#LoveinVenice

Yine İtalyadayız.





Bu seferki durağımız aşk şehri Venedik.


Büyük Kanal

İş hayatından o kadar sıkıldık ki bir tatil yapsak nolur?! Tabiki de güzel olur. Vize de hazır, Avrupa'ya gidelim. Aklımdan direk şöyle geçti, İtalya'yı keşfetmeye devam. Rota Venedik.

Venedik dedik de uçak biletleri pahalı, direk gidemezsek dolaylı yoldan gideriz. Önce Bologna sonra trenle Venedik,  tren mesafesi 1saat 25 dakika. (Almadan önce hesaplama yapmakta fayda var, Bologna gidiş-dönüş artı tren biletleri, Venedik'e gidiş-dönüş uçak biletlerinin yarısı kadar. Hem de ekstradan şehir görüyorsunuz.)

Venedik'e gelmeden önce Bologna hakkında birkaç kelam da bulunmak istiyorum.

Bologna Havaalanı ile Tren İstasyonu mesafesi 10 km kadar, 20-25 dakika arası değişiyor (Otobüsle ile yolculuk tek yön 6 euro).

Bologna benim bildiğim kadarıyla hem sanayi hem de öğrenci şehri.

İstasyon zaten merkezi yerde bulunuyor. Adımınızı atar atmaz karşısında Parco Della Montagnola görüyorsunuz.



Parkta genç-yaşlı, yerlisi-turist herkes orda. Ayrıca yazın giderseniz ağaçların altında serinleyebilirsiniz (mangal yakmak yasak).


Parkta 15 dakika keyif sürdük, artık Venedik'e gitmek için trenimize binebiliriz. Şunu söylemekte fayda var. Trenler dakik çalışıyor (en fazla 2 dakika gecikme olur, onu da mazur görelim). Ayrıca trenler rahat, bedava WiFi. Yukarıda da söyledim Bologna-Venedik 1 saat 25 dakika, kişi başı 14 euro. (yalnız bu hızlı tren, birde tren biletleri uçak biletleri gibi günü geldikçe fiyatları artıyor, ayrıca daha uygun trenler var onlar da yaklaşık 3 saat sürüyor).

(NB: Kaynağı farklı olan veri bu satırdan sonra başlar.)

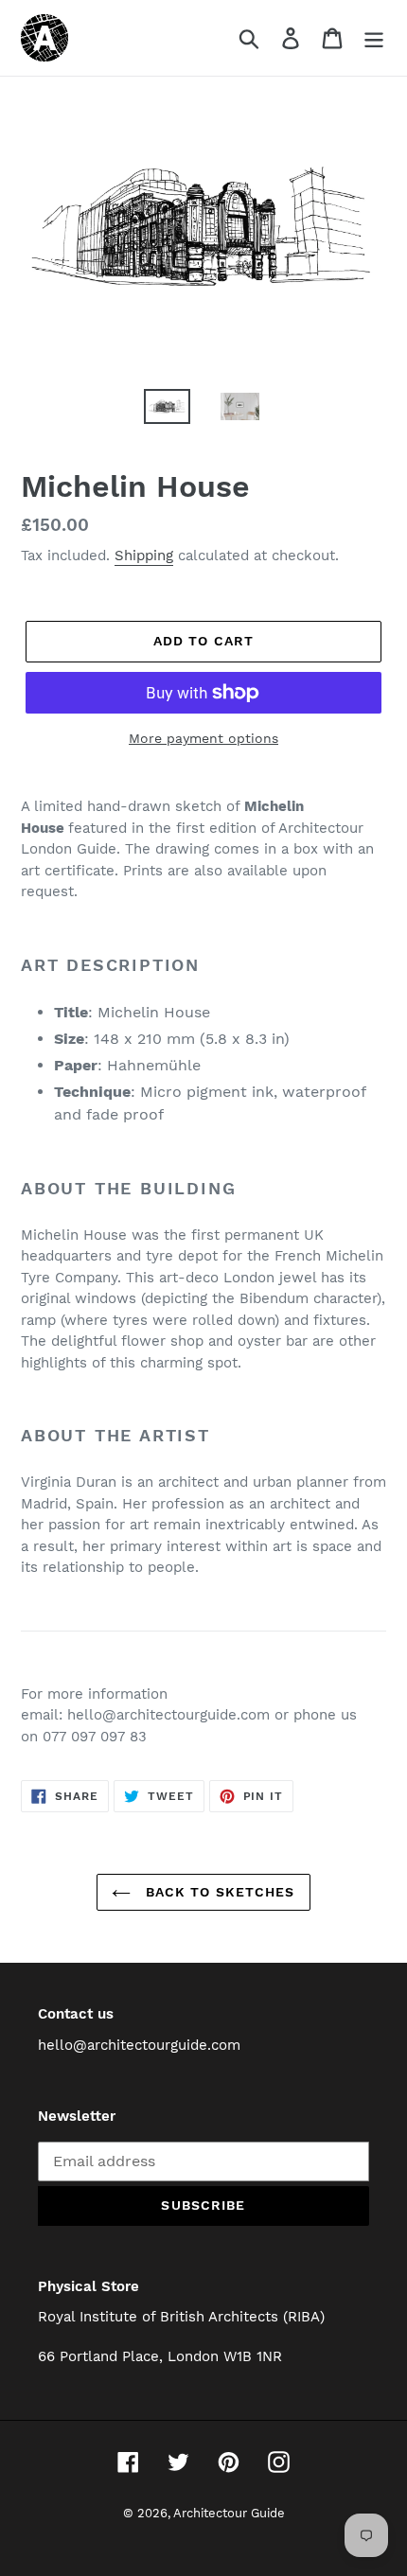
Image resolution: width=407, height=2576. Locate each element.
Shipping (144, 555)
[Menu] (374, 38)
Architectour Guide (229, 2513)
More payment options (203, 738)
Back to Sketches (217, 1891)
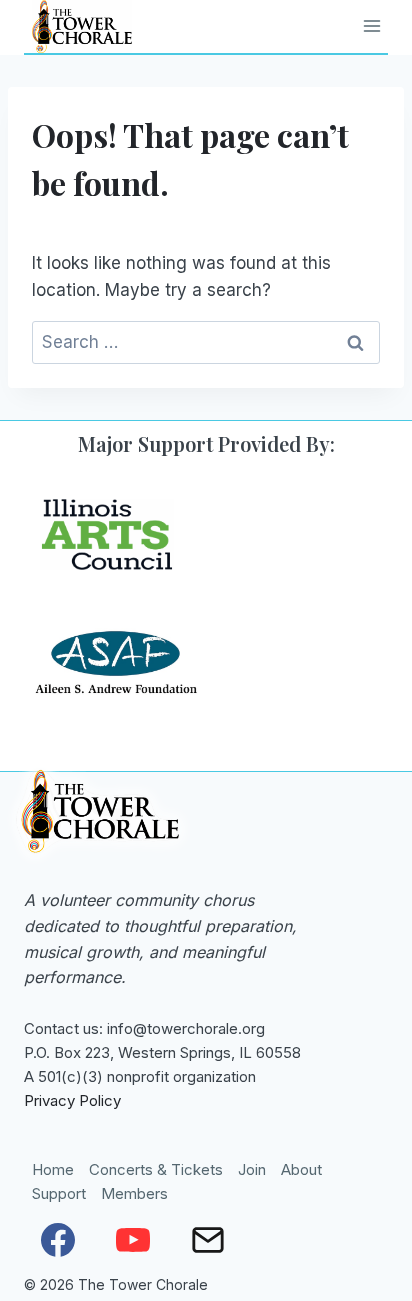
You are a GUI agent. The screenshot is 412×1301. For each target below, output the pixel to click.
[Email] (208, 1240)
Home (53, 1169)
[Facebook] (58, 1240)
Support (59, 1193)
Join (252, 1169)
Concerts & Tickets (156, 1169)
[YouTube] (133, 1240)
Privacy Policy (72, 1100)
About (301, 1169)
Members (134, 1193)
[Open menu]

Trende Venedikle ilgili planlama yaparken hemencecik zaman geçti. Venedik Tren İstasyonu gelince Büyük Kanal dibindeki San Simeone Piccolo Kilisesi bize hoşgeldin dedi.



San Simeone Piccolo Kilisesi


Şehirde araba yok. 3 yöntemle ulaşım sağlayabilirsiniz. Deniz Taksi (hızlı ama aşırı pahalı), vapur (çok yavaş ama ucuz) ve yürümek (insan gücü ama bedava)

Venedik'te ilk günümüz olduğu için şehri iyi tanımak için otelimize yürüyerek gidelim dedik.

Yürümeye başladıktan sonra elimizde harita otelimize doğru istikamet aldık.

Maske dükkanları, kostüm dükkanları dolu. Hepsi çok başarılı. (Fiyatları görmeden kimseye sana Venedik'ten maske getireceğim diye söz vermeyin)



İki resimdeki dükkanın sahibi olan amcamız hem kendi yapıyor hem de satıyor.
Bize de nasıl yapacağını gösterdi (Baya zor sanatmış, takdir ediyorum ustaları)


 1347 yılında Venedik'te de yaşanan Veba salgını simgeleyen bir kostüm.


Sokak sokak, dükkanlara baka çıka hemde şehri keşfederek otelimize ulaştık.



Otelimiz : Hotel Violino D'oro (Nasıl ama ?!!)

Otelimize eşyalarımızı bıraktıktan sonra karnımızın acıktığı dakikalar geldi. Yorgunluk ve açlık bizi zorlamasın diye otelimize yakın olan Noemi Restoranını seçtik. Restoran aile işletmesi, üst katları kendi oteli. Yemekleri sıradan, pahalı ve %12 servis ücreti var. Biz yandık, siz yanmayın.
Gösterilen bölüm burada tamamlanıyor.